• **RECORDS PROVIDED**:
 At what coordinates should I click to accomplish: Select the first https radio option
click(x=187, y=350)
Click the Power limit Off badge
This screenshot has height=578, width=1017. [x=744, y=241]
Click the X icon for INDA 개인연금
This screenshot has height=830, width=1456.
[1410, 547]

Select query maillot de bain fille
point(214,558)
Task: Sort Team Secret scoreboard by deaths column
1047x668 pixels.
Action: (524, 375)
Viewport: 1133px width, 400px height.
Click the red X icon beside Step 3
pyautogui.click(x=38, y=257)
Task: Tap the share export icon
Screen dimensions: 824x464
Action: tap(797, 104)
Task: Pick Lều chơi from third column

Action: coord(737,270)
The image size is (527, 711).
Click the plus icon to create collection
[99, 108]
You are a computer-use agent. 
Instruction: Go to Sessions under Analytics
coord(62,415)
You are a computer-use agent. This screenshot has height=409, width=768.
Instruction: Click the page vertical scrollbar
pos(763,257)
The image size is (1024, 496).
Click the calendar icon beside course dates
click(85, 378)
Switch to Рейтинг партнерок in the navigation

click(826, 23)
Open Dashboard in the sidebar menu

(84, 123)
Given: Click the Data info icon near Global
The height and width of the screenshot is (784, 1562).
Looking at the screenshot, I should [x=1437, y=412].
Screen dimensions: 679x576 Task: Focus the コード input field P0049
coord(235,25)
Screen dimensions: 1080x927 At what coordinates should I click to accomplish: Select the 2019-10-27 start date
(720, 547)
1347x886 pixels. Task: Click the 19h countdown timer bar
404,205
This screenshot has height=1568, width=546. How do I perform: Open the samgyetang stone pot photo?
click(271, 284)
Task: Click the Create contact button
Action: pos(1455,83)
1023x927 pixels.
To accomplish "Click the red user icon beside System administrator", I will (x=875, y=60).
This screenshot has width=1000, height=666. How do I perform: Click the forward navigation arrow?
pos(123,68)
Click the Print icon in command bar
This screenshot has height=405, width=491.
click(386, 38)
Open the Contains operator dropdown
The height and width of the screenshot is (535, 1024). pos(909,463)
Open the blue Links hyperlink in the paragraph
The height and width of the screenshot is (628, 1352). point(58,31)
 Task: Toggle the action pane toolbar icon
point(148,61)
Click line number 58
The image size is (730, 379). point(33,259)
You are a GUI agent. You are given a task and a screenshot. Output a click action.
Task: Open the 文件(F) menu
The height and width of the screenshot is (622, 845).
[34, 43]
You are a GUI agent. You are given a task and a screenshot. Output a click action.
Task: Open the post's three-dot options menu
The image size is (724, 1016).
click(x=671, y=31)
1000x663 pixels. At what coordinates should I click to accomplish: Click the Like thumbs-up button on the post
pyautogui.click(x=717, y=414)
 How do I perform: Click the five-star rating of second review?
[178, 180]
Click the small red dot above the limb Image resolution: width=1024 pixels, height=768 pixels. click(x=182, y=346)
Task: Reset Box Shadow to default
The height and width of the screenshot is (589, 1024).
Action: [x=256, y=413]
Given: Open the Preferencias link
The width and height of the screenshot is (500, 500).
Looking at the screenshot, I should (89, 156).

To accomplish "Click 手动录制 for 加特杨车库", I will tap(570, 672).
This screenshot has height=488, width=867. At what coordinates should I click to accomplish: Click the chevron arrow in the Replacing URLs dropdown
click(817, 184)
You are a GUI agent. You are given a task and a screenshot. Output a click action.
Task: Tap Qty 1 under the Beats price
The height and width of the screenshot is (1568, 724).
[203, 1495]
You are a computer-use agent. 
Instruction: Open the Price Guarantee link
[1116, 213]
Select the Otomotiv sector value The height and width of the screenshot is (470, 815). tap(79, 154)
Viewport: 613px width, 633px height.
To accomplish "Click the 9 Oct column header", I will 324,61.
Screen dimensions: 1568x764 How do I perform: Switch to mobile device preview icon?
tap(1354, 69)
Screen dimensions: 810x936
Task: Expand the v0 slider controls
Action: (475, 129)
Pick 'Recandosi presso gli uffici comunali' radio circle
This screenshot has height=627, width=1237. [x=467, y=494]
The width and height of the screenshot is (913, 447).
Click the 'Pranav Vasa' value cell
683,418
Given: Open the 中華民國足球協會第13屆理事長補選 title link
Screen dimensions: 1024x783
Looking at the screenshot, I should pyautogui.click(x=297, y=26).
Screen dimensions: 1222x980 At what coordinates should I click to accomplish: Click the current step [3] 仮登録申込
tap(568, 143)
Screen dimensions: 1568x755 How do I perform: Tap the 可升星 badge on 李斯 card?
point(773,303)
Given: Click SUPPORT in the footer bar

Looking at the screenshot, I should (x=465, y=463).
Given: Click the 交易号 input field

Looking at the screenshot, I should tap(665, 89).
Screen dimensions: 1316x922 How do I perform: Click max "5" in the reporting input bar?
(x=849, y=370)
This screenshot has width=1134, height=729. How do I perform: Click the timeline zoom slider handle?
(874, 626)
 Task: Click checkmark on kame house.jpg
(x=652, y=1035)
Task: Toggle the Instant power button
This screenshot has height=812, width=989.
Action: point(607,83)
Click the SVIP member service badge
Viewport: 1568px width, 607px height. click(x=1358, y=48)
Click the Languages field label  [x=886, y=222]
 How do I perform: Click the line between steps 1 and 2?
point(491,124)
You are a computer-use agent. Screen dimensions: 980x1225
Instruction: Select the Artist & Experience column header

• **WORK REQUEST**: Make a tally of the lines in this data that include the string "computer", and answer with that tally alone.

• **RESULT FOR THIS EXERCISE**: 4